Trener rywali  zmienił ustawienie, przygotował się bardzo dobrze pod nas. Zamknął mocno środek pola, było pięciu obrońców i grało się ciężko. Mieliśmy swoje sytuacje, nasi piłkarze dążyli do tego aby zamknąć sprawę, ale skończyło się na dwóch golach. Potem był przypadkowy rzut karny, który mocno napędził GKS. Najważniejsze jest to, że dowieźliśmy to zwycięstwo i gramy w PP dalej, ale oczywiście wymagamy od siebie więcej – podsumował pucharową wyprawę szkoleniowiec sosnowiczan, Artur Skowronek.

Zgodnie z przewidywaniami trener Zagłębia dał pograć kilku piłkarzom w większym wymiarze czasowym niż miało to miejsce w lidze. Inni z kolei odpoczywali. Tyczyło się to m.in.: środkowych obrońców Dominika Jończego i Vedrana Dalicia. Od pierwszych minut zagrali m.in.: Wojciech Szumilas i Tymoteusz Klupś, którzy w lidze jak na razie występują w roli zmienników. Już jutro przekonamy si1)ę, czy któryś z nich zasłużył na szansę gry w wyjściowym składzie w meczu ligowym.

W piątkowy wieczór do Sosnowca zawita Stal Rzeszów. W starciu z beniaminkiem I ligi Zagłębie będzie chciało w końcu zgarnąć pełną pulę, bo w trzech ostatnich spotkaniach wywalczyło zaledwie jeden punkt. W ostatniej kolejce sosnowiczanie zremisowali bezbramkowo w Niepołomicach stwarzając bramkowe sytuacje głównie po stałych fragmentach gry.

W pucharowym boju jedna z bramek także padła po rzucie rożnym. Do siatki trafił Szymon Pawłowski. Wcześniej na listę strzelców wpisał się Szymon Sobczak. Najlepszy strzelec sosnowiczan ostatni ligowy pojedynek rozpoczął na ławce rezerwowych i to właśnie obsada linii ataku będzie największą niewiadomą przed piątkowym meczem ze Stalą.
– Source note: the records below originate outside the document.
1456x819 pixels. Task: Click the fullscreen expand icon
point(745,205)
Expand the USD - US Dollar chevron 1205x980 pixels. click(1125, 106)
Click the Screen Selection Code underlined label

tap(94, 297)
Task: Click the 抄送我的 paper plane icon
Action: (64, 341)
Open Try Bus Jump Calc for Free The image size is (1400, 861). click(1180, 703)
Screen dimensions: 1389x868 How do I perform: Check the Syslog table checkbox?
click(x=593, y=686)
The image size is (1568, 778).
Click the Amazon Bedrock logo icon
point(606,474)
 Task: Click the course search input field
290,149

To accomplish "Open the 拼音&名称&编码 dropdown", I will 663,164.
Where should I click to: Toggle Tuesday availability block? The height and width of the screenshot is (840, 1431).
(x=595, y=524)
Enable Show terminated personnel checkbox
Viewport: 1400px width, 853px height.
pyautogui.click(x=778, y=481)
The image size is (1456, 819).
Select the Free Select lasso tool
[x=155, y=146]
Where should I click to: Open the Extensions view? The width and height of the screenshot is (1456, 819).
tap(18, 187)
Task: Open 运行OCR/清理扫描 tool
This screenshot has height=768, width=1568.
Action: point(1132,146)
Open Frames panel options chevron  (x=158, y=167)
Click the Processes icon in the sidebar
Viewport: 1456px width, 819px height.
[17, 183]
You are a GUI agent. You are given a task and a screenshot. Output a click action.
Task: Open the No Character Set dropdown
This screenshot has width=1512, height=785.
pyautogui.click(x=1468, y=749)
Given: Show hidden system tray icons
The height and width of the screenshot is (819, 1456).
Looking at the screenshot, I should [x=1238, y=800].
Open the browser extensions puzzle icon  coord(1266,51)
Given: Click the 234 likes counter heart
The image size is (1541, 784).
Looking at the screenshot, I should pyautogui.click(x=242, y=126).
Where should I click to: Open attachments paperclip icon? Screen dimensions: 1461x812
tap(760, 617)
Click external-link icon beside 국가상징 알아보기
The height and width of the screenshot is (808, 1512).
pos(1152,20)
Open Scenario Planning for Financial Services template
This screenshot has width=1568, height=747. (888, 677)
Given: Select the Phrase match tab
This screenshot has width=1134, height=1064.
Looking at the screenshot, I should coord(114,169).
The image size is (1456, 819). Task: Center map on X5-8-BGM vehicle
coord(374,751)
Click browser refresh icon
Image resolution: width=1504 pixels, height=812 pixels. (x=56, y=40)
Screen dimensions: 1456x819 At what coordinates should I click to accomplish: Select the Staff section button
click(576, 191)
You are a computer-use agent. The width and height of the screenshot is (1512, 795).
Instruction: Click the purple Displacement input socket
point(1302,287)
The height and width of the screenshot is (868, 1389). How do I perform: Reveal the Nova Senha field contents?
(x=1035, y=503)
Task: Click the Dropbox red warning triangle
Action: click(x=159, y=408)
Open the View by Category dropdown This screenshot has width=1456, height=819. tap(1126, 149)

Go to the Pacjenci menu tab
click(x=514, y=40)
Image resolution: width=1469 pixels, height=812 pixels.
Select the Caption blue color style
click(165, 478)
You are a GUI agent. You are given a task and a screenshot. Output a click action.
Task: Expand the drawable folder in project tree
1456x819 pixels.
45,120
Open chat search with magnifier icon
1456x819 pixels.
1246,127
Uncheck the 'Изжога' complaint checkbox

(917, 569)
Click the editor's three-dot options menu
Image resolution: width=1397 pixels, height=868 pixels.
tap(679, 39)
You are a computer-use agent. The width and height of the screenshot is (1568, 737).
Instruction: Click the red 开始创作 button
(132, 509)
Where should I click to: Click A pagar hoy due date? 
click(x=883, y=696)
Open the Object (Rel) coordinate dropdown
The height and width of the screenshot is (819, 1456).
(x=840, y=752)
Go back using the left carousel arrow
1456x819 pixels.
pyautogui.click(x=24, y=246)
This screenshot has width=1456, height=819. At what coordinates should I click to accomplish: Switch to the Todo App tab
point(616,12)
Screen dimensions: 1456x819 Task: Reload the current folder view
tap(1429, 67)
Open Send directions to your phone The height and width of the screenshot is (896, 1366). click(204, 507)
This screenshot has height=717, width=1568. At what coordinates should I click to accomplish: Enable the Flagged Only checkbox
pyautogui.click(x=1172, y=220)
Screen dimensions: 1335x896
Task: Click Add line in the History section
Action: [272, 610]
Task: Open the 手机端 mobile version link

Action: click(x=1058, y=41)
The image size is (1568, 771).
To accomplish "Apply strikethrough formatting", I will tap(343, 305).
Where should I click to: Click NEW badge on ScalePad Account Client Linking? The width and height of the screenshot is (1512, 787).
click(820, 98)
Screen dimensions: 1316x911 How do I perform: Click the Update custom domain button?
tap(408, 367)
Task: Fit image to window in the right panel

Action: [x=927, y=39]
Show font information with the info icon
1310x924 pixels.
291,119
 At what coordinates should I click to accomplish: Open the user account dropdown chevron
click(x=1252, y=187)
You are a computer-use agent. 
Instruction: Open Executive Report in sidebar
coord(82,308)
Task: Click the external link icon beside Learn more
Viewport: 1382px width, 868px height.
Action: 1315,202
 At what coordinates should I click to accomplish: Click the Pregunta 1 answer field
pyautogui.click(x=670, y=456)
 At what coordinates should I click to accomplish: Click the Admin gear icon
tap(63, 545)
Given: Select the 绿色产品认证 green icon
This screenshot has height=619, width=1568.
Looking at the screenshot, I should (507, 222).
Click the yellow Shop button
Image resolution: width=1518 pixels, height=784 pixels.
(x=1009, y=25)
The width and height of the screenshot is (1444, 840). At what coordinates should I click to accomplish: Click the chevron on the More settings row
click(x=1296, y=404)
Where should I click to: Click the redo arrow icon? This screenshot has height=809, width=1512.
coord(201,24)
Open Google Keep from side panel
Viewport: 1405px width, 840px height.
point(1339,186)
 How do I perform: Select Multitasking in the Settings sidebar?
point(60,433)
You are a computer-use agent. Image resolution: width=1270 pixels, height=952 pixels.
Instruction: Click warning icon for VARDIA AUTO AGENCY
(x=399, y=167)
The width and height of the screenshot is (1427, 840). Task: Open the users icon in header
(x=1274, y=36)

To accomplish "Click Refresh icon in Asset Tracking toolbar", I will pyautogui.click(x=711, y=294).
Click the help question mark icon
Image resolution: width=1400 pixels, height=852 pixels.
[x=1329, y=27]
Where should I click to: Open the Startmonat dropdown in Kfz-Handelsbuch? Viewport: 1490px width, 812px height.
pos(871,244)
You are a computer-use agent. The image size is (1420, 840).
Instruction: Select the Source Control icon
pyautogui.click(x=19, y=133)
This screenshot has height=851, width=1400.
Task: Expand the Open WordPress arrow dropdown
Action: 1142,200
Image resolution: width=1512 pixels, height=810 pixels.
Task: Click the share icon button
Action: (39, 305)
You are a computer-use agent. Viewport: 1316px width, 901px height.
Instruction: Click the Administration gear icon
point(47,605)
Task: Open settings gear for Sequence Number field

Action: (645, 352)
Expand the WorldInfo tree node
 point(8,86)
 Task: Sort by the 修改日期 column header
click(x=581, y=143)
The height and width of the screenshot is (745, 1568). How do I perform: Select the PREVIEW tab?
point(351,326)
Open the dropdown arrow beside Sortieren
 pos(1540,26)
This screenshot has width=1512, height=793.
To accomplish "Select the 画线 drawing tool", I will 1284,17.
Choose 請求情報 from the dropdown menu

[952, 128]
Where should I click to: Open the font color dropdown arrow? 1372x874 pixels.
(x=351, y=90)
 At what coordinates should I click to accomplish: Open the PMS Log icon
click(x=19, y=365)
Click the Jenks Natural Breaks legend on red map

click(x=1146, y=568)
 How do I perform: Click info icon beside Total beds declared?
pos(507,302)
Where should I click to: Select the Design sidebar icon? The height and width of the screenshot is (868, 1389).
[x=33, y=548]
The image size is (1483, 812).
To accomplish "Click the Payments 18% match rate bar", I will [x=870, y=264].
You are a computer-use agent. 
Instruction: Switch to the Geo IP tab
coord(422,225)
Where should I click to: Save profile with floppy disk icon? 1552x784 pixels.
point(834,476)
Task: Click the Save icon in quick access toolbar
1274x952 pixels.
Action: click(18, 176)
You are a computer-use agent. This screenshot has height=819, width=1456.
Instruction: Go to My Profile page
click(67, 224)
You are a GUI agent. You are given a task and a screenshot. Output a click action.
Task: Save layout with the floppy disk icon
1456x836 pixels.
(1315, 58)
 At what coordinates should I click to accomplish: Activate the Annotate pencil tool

Przeciwko Puszczy od pierwszej minuty zagrał Marek Fabry, dla którego był to pierwszy ligowy mecz w sezonie w wyjściowej „jedenastce”. Słowak już na początku meczu mógł zdobyć gola, ale po jego uderzeniu piłka trafiła w poprzeczkę. W meczu pucharowym Fabry wszedł w końcówce, ale nie zmienił Sobczaka. Przypomnijmy, że jak do tej pory „Sopel” ma na koncie cztery bramki w lidze, a Fabry dwie. Na kogo tym razem postawi trener Skowronek?

Ze spraw personalnych warto odnotować, że do składu wraca Szymon Borowski, który odcierpiał już karę za czerwoną kartę, którą obejrzał w meczu z Chrobrym Głogów. Prawy obrońca zagrał pierwszą połowę w meczu PP. Na drugą połowę podobnie nie wyszedł, podobnie jak Michał Masłowski. Obaj mieli na koncie po żółtej kartce i trener nie chciał ryzykować, a ponadto z tyłu głowy miał już zapewne piątkowy mecz ze Stalą i rozłożenie sił także było kluczowe.